Today the park stretches over 250 square miles with a mix of rocky peaks, pine forests, lakes and marshes. There's one road into the park and from there walking and canoeing routes fan out into the interior. Killarney's best-known walk is the La Cloche Silhouette Trail, a 48-mile loop that runs through the mountains and takes about a week to complete. But there are plenty of shorter walks too. We headed out on the 2.5-mile Cranberry Bog Trail to explore some of the park's marshlands. From a distance it all looks quiet, but a closer look reveals the water's edge is buzzing with insects and the undergrowth reveals hidden beaver lodges and birds nests.

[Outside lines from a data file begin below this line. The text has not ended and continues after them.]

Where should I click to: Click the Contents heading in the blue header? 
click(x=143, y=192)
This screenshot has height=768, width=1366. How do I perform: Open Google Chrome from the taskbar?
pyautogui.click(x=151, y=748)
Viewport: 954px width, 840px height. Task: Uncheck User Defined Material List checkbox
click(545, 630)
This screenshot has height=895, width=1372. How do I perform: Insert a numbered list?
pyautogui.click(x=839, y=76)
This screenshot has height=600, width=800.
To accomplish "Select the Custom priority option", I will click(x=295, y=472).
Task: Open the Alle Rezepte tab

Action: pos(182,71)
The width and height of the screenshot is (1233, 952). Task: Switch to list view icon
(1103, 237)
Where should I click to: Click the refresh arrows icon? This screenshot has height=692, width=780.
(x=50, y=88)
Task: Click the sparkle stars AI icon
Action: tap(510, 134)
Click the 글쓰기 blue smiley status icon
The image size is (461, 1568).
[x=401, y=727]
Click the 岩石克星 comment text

If you want to get out onto the water, there are beaches and swimming areas at George Lake, and you can also canoe from there. It's one of the best way to explore the park and get a closer look at its unusual geology. Our guide from Killarney Outfitters took us around the lake, steering us close to the banks where you can still see scraping marks on the rocks left by ancient glaciers.

The park has just one campsite which is next to George Lake. Otherwise you can head out into the wilderness to one of the many backcountry camping sites – there are 183 you can access by canoe and 33 on foot. The camping spots are spaced out and screened by trees, so it's peaceful and you never feel crowded. Though watch out for rowdy neighbours – we had a cheeky racoon and a band of noisy chipmunks next door to us.

If you do want a dose of civilisation then not far from the park is the historic village of Killarney. It started life as a fur trading post in the 1820s and is now a pretty waterside village. For a change from campfire cooking you can grab a delicious crispy local fish and chips from Herbert Fisheries and eat it on the dockside among the sailing boats for the perfect end to the day.

Two fabulous parks, but which would you most like to visit, Algonquin or Killarney?